In reply to Shotcents, Jun 12, 2013

I respect the opinion of a photograpther who prefers zoom lenses. Such a preference is, indeed, simply a preference. When I finally became interested in serious digital SLR photography, my first mentor was my wife, who is a believer in zoom lenses. She did, however, claim the first A that I purchased! I am saving for a second A, unless something presents itself as a more-favorable alternative. (I dream of a Sony RX1!)

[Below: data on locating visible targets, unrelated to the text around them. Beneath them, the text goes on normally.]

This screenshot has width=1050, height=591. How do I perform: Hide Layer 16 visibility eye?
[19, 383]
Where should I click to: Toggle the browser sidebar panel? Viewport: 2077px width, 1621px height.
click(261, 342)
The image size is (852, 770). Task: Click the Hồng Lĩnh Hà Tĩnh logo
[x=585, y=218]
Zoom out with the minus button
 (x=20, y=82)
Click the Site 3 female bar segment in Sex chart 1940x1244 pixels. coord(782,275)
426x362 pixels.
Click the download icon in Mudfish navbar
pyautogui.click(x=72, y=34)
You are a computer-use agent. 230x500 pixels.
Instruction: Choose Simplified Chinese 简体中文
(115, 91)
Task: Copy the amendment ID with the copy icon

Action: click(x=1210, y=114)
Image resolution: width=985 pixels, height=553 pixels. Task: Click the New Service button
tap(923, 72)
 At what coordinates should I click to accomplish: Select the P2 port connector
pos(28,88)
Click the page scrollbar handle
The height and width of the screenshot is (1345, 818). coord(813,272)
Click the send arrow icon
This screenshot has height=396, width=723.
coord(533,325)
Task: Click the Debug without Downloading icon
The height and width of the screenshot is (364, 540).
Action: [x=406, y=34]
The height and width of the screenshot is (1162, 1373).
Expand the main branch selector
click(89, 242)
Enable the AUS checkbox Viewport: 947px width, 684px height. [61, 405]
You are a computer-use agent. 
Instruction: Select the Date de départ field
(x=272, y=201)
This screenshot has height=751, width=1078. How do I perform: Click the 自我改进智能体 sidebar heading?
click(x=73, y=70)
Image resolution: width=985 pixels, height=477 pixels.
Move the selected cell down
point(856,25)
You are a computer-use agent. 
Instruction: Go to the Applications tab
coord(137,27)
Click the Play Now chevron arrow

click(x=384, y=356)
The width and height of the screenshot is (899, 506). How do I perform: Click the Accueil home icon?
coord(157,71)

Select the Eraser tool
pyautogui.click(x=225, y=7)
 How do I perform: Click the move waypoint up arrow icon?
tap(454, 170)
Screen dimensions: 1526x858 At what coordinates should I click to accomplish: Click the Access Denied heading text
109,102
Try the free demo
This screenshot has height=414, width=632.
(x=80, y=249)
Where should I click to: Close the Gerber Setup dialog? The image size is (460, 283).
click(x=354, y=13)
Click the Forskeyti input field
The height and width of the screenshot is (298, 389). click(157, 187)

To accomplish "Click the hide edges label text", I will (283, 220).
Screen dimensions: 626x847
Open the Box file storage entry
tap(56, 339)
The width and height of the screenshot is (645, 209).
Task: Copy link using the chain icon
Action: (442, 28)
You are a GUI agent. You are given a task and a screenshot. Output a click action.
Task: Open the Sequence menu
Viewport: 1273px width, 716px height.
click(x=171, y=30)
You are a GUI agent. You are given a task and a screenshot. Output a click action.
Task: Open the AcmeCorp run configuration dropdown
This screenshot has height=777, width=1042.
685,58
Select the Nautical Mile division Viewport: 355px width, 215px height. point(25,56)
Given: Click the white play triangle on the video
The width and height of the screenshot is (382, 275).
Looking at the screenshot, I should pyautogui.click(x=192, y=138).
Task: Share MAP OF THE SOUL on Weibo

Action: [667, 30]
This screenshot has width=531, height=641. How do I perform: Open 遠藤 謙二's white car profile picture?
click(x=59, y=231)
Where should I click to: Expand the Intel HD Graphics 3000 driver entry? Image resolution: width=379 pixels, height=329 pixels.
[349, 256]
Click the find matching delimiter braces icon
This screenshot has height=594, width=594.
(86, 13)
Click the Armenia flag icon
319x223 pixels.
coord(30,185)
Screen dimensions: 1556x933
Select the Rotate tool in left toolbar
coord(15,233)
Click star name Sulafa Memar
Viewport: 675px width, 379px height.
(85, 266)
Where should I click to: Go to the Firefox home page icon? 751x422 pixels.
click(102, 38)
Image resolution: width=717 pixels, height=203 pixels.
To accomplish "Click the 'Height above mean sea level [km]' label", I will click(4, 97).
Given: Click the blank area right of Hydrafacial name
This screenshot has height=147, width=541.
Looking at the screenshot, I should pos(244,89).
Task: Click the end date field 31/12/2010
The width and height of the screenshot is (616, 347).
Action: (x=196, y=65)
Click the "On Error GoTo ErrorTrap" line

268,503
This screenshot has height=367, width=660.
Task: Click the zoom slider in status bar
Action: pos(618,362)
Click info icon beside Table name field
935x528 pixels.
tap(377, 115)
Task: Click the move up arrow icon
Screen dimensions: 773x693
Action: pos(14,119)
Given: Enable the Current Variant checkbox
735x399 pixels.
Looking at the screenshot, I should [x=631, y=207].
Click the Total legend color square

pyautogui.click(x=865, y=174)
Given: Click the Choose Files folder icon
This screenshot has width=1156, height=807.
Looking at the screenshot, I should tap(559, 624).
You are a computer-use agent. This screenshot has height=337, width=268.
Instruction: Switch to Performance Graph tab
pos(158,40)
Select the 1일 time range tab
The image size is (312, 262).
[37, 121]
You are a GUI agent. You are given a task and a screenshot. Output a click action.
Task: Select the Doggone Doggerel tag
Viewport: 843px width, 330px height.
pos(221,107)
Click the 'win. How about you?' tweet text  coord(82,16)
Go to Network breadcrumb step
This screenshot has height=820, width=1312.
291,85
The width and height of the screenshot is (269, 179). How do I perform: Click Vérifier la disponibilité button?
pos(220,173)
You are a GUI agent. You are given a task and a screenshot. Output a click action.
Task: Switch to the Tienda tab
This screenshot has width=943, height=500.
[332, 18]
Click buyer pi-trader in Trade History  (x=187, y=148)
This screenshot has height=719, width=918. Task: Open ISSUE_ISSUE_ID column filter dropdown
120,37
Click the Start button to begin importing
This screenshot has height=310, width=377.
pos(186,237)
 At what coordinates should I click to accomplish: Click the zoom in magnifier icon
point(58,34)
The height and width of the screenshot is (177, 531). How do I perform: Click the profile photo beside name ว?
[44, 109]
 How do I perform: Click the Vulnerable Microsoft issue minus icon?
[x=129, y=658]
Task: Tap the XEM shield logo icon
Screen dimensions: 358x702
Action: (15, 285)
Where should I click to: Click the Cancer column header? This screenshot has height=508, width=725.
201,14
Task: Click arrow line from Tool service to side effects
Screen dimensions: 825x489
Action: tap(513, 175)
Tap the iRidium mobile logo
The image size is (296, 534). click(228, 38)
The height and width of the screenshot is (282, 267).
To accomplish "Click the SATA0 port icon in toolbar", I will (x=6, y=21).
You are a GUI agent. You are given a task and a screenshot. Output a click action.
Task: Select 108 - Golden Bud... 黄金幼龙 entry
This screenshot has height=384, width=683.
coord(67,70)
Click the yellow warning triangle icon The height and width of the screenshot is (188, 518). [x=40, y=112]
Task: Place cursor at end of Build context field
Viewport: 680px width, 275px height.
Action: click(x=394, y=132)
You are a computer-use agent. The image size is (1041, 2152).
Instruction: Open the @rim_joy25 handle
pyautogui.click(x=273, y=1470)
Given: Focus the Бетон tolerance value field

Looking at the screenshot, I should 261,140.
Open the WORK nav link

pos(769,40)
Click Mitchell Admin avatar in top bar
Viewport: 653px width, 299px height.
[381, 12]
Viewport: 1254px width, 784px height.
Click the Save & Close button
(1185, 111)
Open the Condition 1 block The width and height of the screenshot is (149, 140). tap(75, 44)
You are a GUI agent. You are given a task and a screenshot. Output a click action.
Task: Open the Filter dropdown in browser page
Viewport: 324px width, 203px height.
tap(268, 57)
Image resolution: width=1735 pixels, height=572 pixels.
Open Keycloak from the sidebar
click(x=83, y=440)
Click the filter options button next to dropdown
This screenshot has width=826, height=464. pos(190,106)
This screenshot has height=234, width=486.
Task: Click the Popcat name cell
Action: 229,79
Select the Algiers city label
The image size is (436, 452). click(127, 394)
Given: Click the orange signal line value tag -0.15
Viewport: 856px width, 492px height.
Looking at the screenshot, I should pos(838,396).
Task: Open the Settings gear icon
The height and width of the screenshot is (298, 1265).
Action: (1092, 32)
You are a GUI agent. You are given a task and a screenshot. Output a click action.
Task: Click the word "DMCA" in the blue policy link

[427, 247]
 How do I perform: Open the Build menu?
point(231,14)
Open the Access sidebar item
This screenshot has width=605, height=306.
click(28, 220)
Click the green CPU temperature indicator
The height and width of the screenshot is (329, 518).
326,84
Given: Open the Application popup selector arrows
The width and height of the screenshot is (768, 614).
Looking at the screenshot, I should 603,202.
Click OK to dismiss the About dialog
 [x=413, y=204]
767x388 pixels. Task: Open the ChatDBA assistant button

That being said, I am more a user of fixed-focal-length lenses. I really do like the Nikon A very much, but I see it as one part of a ensemble. It is a quite good 28mm (equivalent) lens, with an excellent sensor attached to it, that saves me the trouble of changing SLR lenses, by covering the wide-normal field of view, and is easier to carry in a large pocket or small flat belt pouch than an 18mm or 28mm SLR lens. An excellent companion for the A would be an SLR with either a 50mm lens, or a zoom suitable for the occasion, perhaps a 70-200mm. When I wish to carry just one camera, I can choose either the A, or an SLR, or another camera I may acquire in the future.

At work, I use two DSLRs, one with a 100mm macro lens, and the other with an ultra-wide zoom. In many situations, an A could handle the work done by the ultra-wide zoom, saving me the effort of juggling two DSLRs. The A will fit into the large right pocket of my uniform shirt.

My wife uses an 18-200mm zoom lens at work on her D7000. Many of her shots are at the 18mm (28mm equivalent) end of the zoom range, and are horribly distorted (barrel), as is typical of 18-200mm lenses. With the A, she can shoot the more important wide images with much less distortion. We may soon buy her a zoom that does not start quite so wide, as the A can handle the wider-angle shots.

Why not correct the barrel distortion in PP? The answer is, simply, that evidentiary images cannot be post-processed. The protocols of evidentiary images are that OOC JPEGs are uploaded into proprietary programs. My wife shoots Nikon JPEGs for the Medical Examiner, and I shoot any brand of JPEGs for a police department.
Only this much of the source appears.